Provided passage:
---+---

The collection is vast, and you can find a map to the museum here.

3. Stalham Old Firehouse Museum

Believed to be the location of one of the oldest organised Fire Brigades in the UK, Stalham Firehouse is a museum for everything fire brigade-related. What’s more, this is a museum where the kids can get stuck in – trying on helmets and even ringing firebells.  The whole family can interact with exhibits while learning about the evolution of the modern fire brigade. What’s not to love?

Find a map to the museum here.

4. Natural History Museum at Tring

If you’re into nature, the Natural History Museum at Tring is worth a visit. It’s the sister museum to London’s famous Natural History Museum, and stocks an impressive range of wildlife exhibits. It’s home to the first Tyrannosaurus rex fossil ever discovered. A blue whale skeleton furthermore promises to leave both nature enthusiasts and would-be explorers fascinated.

Find a map to the museum here.

5. Chelmsford Museum

This museum, set in a Victorian house, welcomes families with interactive displays and a free quiz, sure to keep your little ones entertained whilst they learn! The building contains a range of different artefacts, from the geological to the military. For those interested in local history, the Bright Sparks exhibition additionally documents the evolution of industry in Chelmsford.

Find a map to the museum here.

6. The Dock Museum

This museum has a variety of exhibits documenting the industrial and social history of the area. They range from Viking treasure to model ships and musical instruments, so there’s something for the whole family. The museum has existed since 1907 – one of its first exhibits was a stuffed alligator donated by a local! The building was constructed in a 19th Century dock, a fitting location as the museum also documents the production of submarines, airships and liners in Barrow-in-Furness over the years.

You can find this museum here.

8. Penryn Museum

Penryn Museum contains an eclectic mix of local treasures documenting the history of this small Cornish town. As well as items from the town’s domestic history – such as old cookers, appliances and tools – the museum is home to artefacts found during an archaeological dig in 2003 when volunteers excavated what’s believed to be the site of a mediaeval learning institution, Glasney College.

Find a map to the museum here.

9. The Royal Albert Memorial Museum and Art Gallery

This museum hosts a rich variety of items, of both local and international importance. More traditional items include the display of West Country silver, as well as local archaeological finds, but the museum also hosts a variety of artefacts from around the world – from hats and accessories to jewellery. There is even a small collection of human remains. The museum also has three exhibition spaces where temporary collections can be displayed, meaning each visit is likely to reveal something new.

---+---

Records provided:
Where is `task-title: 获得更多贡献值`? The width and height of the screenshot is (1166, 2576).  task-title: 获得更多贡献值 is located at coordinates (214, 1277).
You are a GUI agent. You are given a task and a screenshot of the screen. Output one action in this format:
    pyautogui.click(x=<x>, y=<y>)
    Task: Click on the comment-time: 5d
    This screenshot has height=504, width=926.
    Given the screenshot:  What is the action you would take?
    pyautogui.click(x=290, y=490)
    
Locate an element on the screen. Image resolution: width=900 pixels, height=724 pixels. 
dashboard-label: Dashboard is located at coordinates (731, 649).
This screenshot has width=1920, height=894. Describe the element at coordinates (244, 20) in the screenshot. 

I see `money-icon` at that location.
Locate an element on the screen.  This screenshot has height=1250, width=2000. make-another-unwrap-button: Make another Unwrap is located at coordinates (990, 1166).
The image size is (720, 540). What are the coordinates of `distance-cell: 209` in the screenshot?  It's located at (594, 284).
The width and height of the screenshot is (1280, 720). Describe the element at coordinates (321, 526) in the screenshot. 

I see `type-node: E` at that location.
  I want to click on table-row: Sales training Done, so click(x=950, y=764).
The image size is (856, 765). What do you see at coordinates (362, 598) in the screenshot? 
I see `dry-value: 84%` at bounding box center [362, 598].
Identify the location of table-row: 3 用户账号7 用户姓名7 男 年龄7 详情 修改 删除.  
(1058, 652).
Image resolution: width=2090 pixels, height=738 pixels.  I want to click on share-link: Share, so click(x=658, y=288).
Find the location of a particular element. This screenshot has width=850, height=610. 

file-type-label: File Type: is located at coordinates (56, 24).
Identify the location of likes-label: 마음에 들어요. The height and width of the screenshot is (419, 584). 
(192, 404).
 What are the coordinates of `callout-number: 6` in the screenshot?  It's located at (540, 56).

---+---

About this exercise: From the museum guide, extract the passage starting at "3. Stalham Old" up to and including "would-be explorers fascinated.". The listing was taken from a separate source.

Result:
3. Stalham Old Firehouse Museum

Believed to be the location of one of the oldest organised Fire Brigades in the UK, Stalham Firehouse is a museum for everything fire brigade-related. What’s more, this is a museum where the kids can get stuck in – trying on helmets and even ringing firebells.  The whole family can interact with exhibits while learning about the evolution of the modern fire brigade. What’s not to love?

Find a map to the museum here.

4. Natural History Museum at Tring

If you’re into nature, the Natural History Museum at Tring is worth a visit. It’s the sister museum to London’s famous Natural History Museum, and stocks an impressive range of wildlife exhibits. It’s home to the first Tyrannosaurus rex fossil ever discovered. A blue whale skeleton furthermore promises to leave both nature enthusiasts and would-be explorers fascinated.